Self-centering is a natural thing that we all do as individual human beings. Our egos make us see things from a self-centred view: How is this important to me as an individual? However, white centering is a collective ego that asks the question how is it important to us white people.
When I read books, I often stay on a topic or genre for a while. One book leads to another which leads to another. My freshman year of college, I read The Autobiography of Malcolm X for the second time (having read it as a sophomore in high school). I carried the battered copy I owned (and still own) with me from class to class and read for a few minutes before each class started, only prying myself away when the teacher began to lecture.
That book led me to books about Marcus Garvey, MLK Jr, Medgar Evers. And then I wandered down the rabbit hole with Alice Walker, Toni Morrison, and Octavia Butler. Which then led me to my all time love of Maya Angelou.
But I was made fun of repeatedly in this little southern college town.

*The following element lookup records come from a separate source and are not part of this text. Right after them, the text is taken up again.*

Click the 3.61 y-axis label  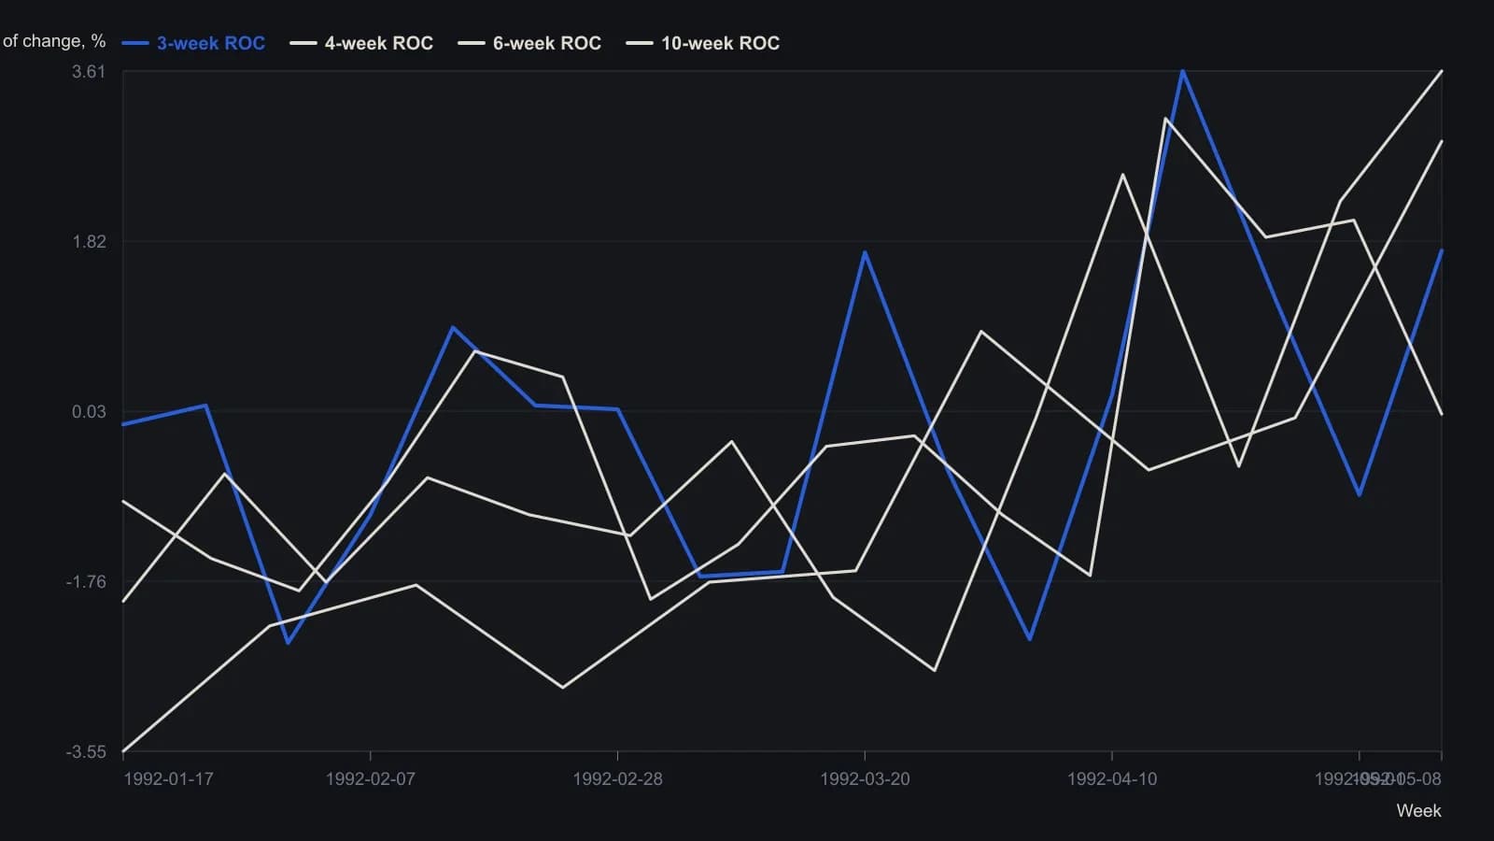point(89,72)
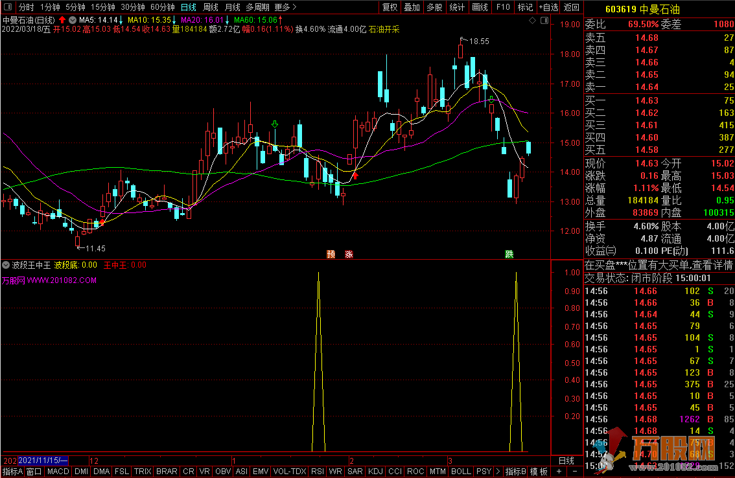Screen dimensions: 735x478
Task: Click the panel layout icon at top-left
Action: click(8, 8)
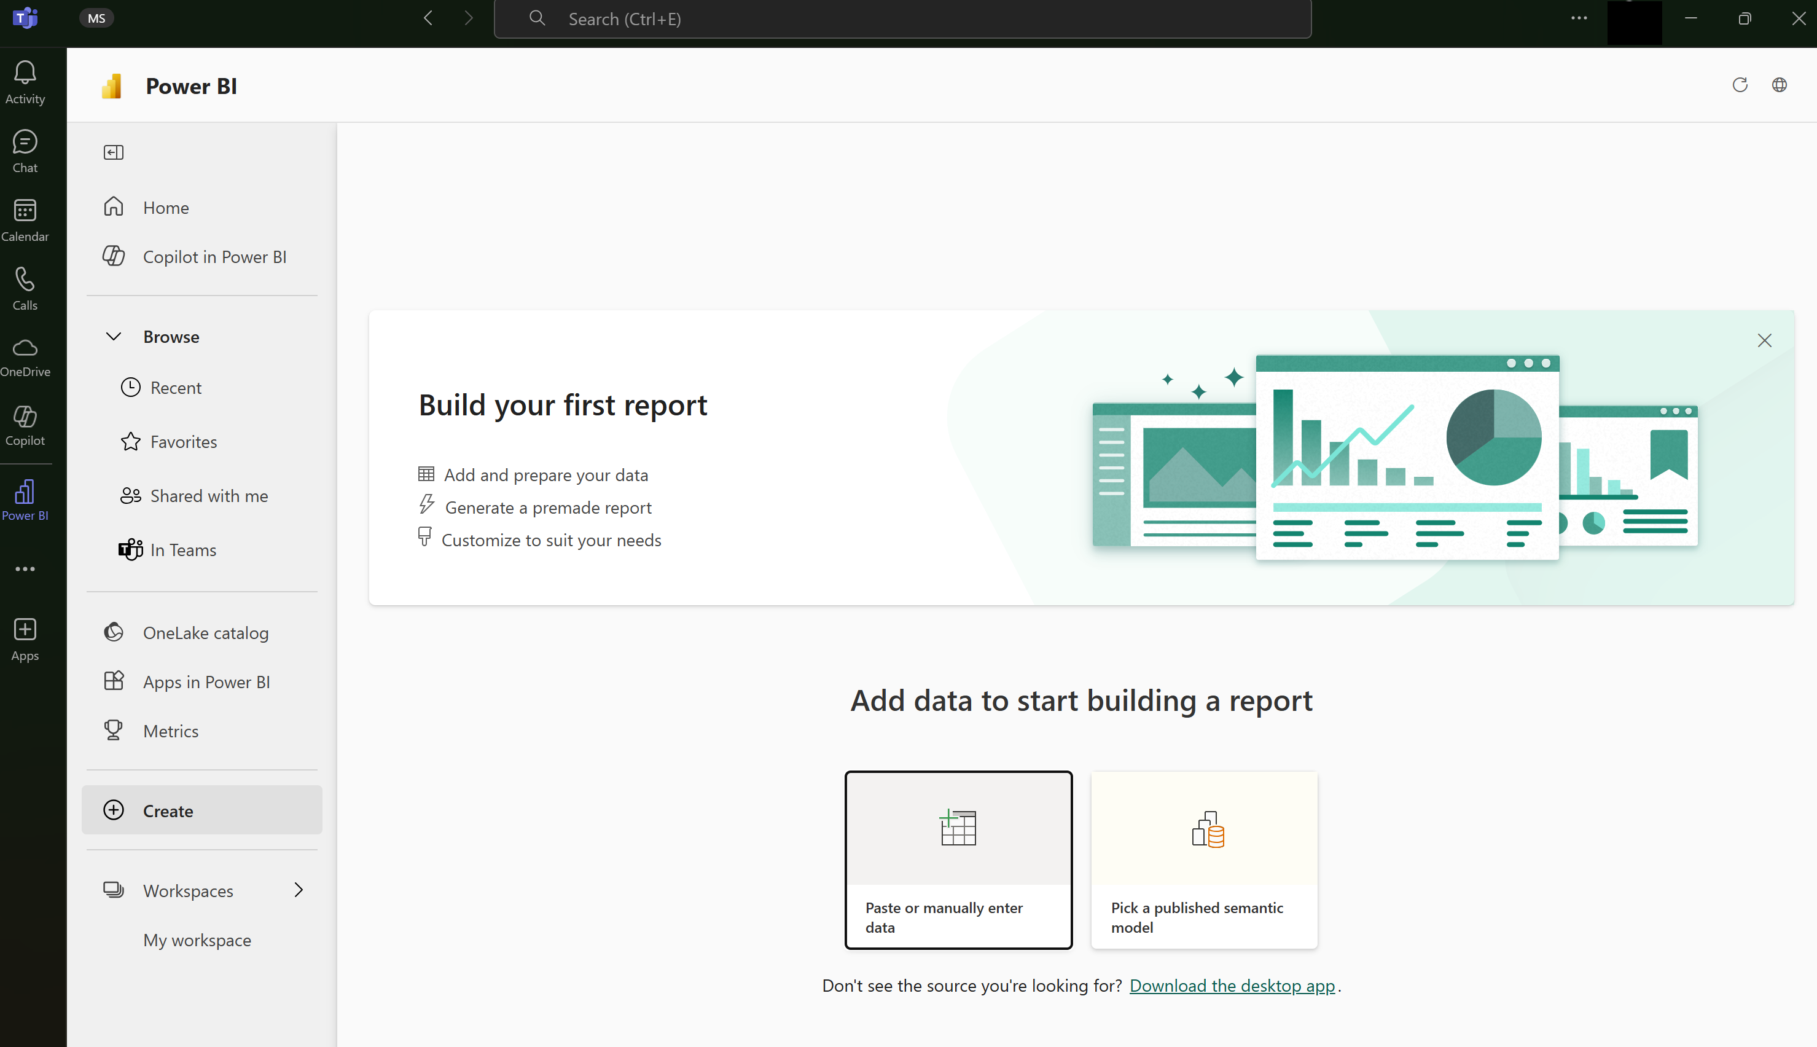Open Shared with me
The image size is (1817, 1047).
tap(208, 495)
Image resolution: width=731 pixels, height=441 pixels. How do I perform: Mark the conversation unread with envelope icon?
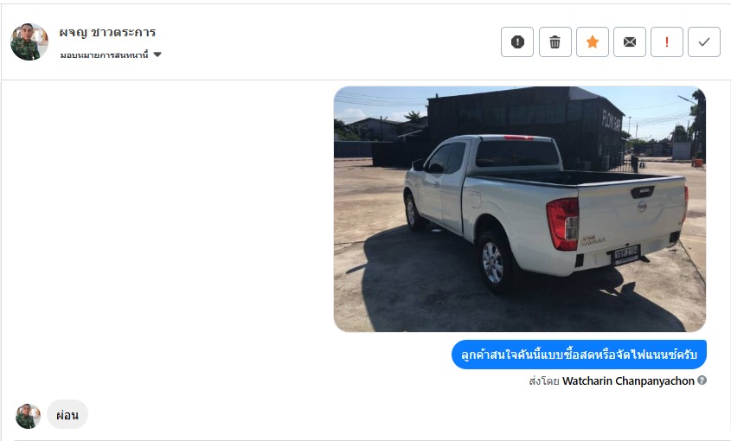coord(630,42)
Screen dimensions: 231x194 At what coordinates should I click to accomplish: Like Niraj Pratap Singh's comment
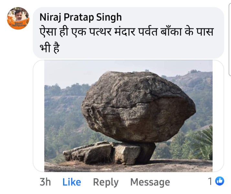(x=72, y=182)
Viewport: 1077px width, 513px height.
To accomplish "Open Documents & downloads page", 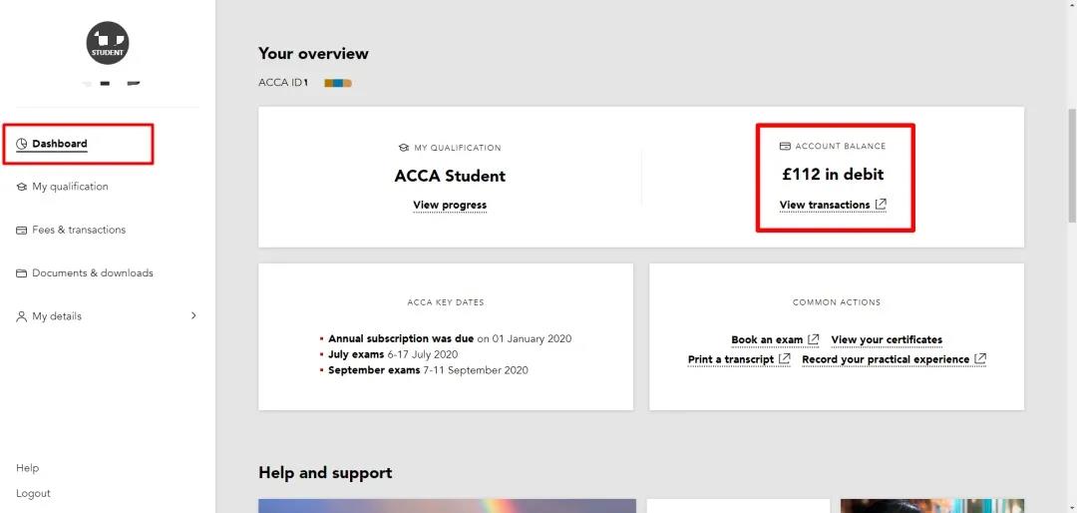I will pyautogui.click(x=93, y=272).
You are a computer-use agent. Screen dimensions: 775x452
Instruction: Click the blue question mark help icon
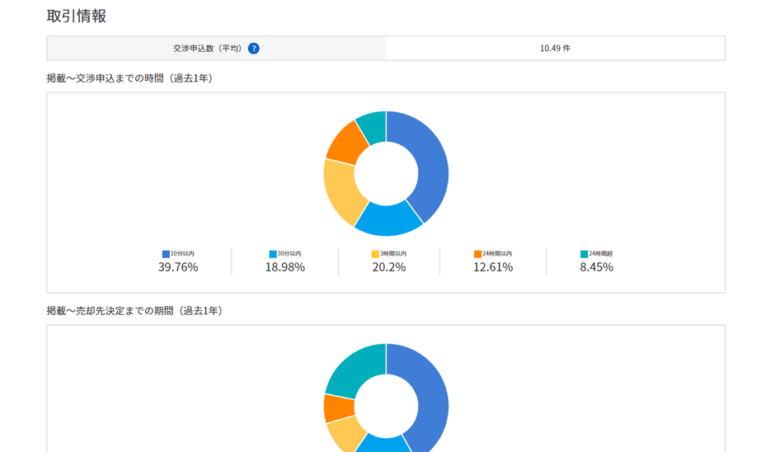254,49
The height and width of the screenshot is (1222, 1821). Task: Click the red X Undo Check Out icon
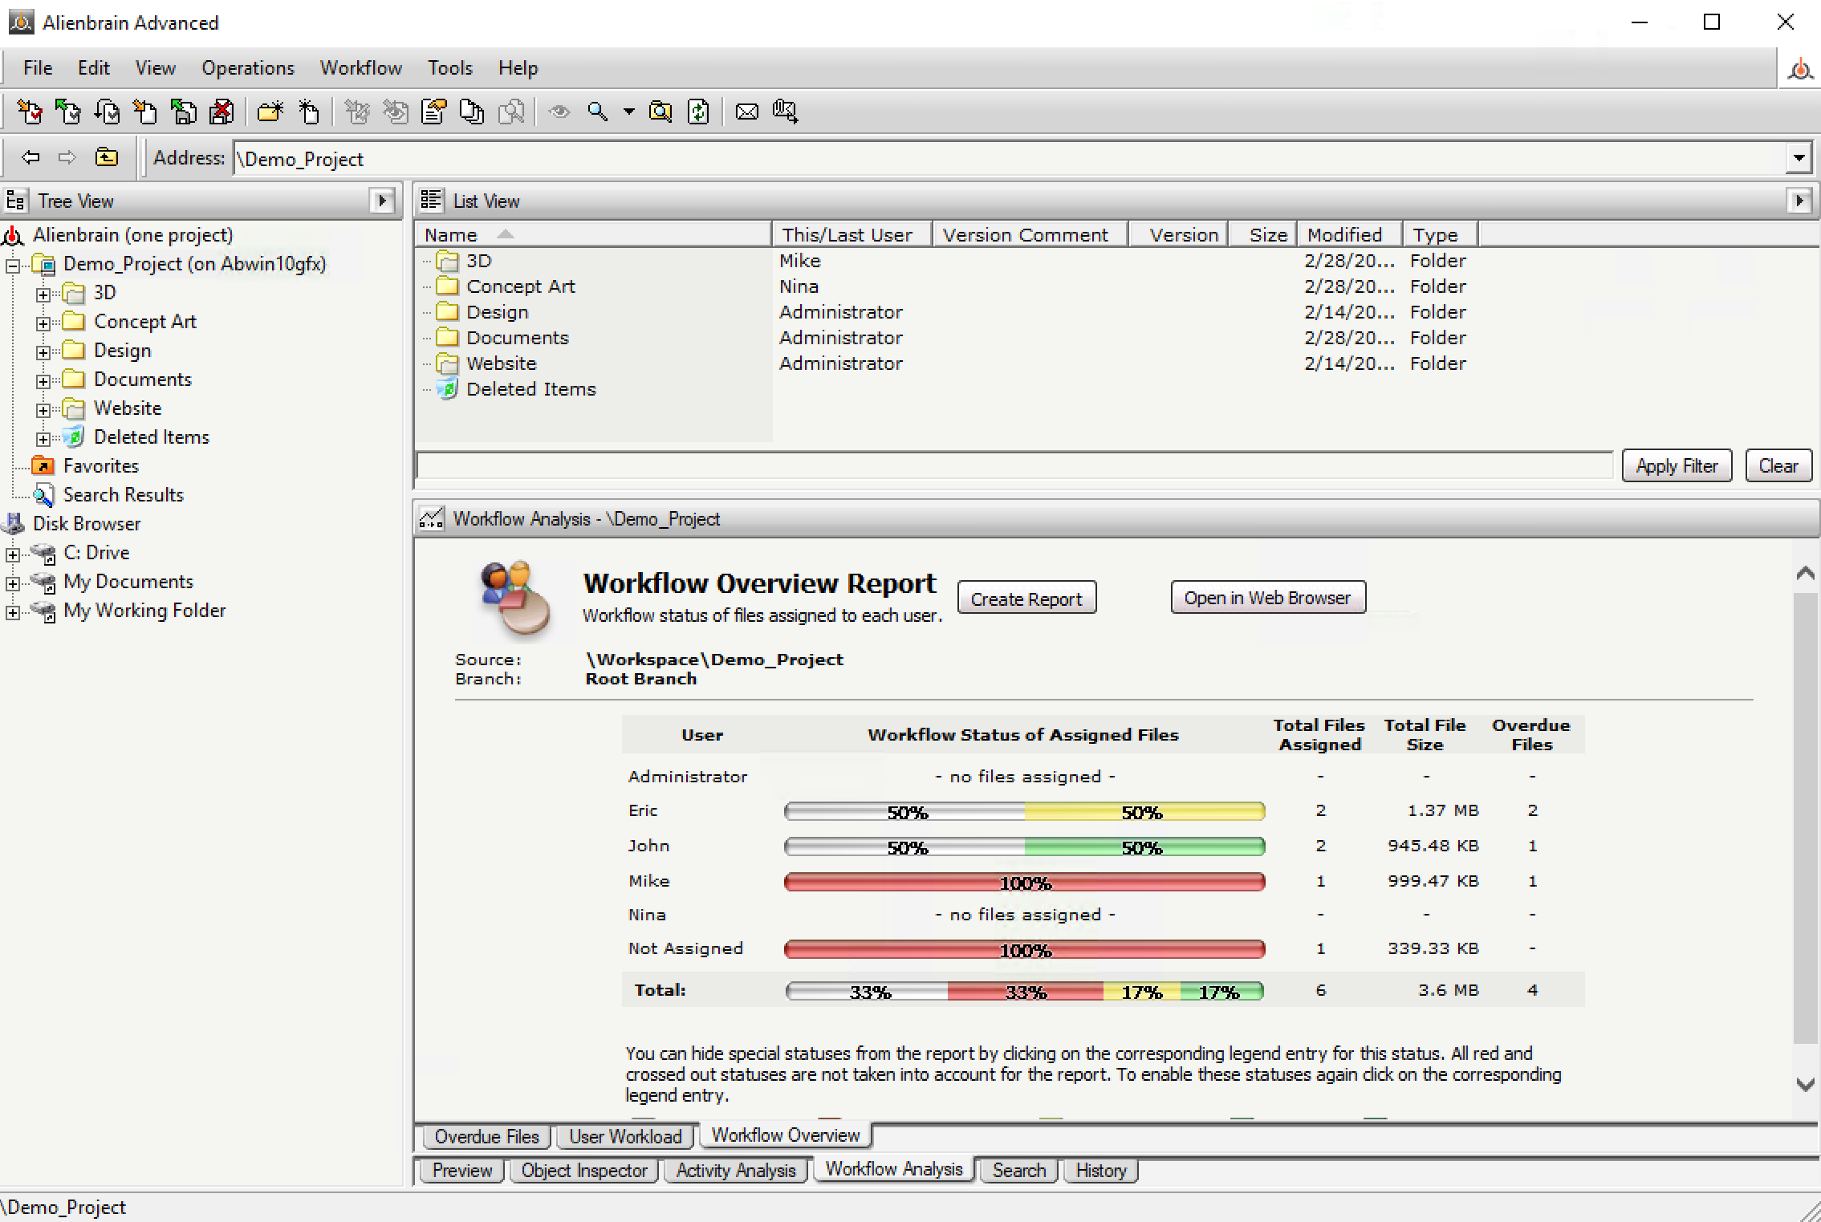coord(222,112)
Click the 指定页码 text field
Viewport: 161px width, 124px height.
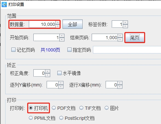coord(127,50)

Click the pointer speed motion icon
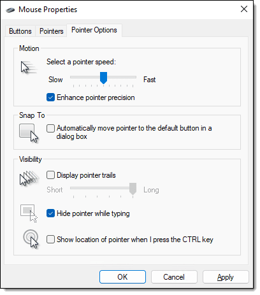pyautogui.click(x=29, y=68)
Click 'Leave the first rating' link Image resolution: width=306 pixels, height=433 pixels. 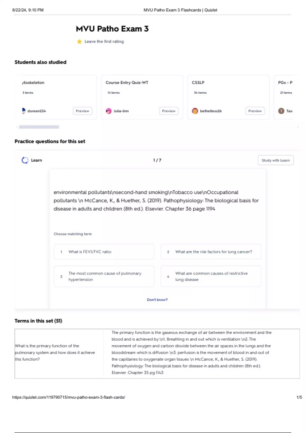(x=104, y=42)
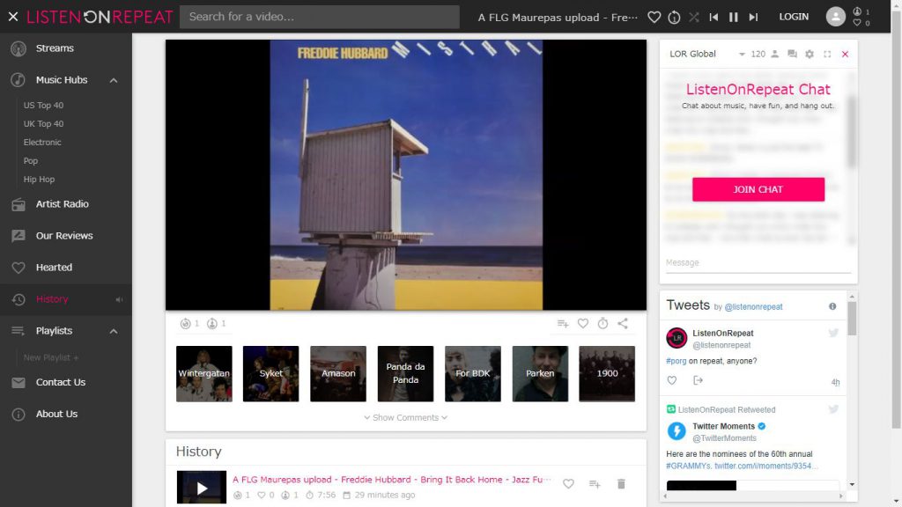Collapse the Music Hubs section
902x507 pixels.
[x=114, y=80]
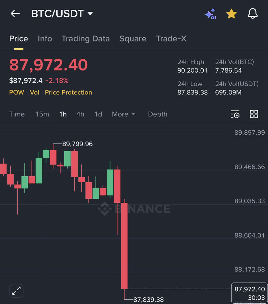
Task: Open the AI assistant sparkle icon
Action: point(210,14)
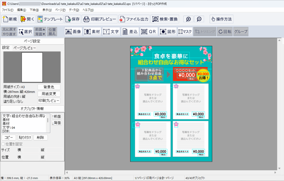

I was teased for reading black literature BY CHOICE and often my being from liberal California was called out. But for me it was less about the differences and more about authors who’s voices I’d never heard and a depth that I was drawn into of story.
When I consider White Centering and the interview that Saad talks about with Toni Morrison about when she would begin to write stories that were relevant to white people, my stomach tightens and I realize how my own choices and interests have made me unable to see that for most of us white people, we assume that the art around us will be from white people and made relevant specifically to us…or it doesn’t have value.
There is something so fucking fundamental about changing this that is needed. For ALL of us to be better, but certainly to increase space and safety for the art of those who are NOT WHITE. To value the stories of BIPOC is so key to our own growth and understanding.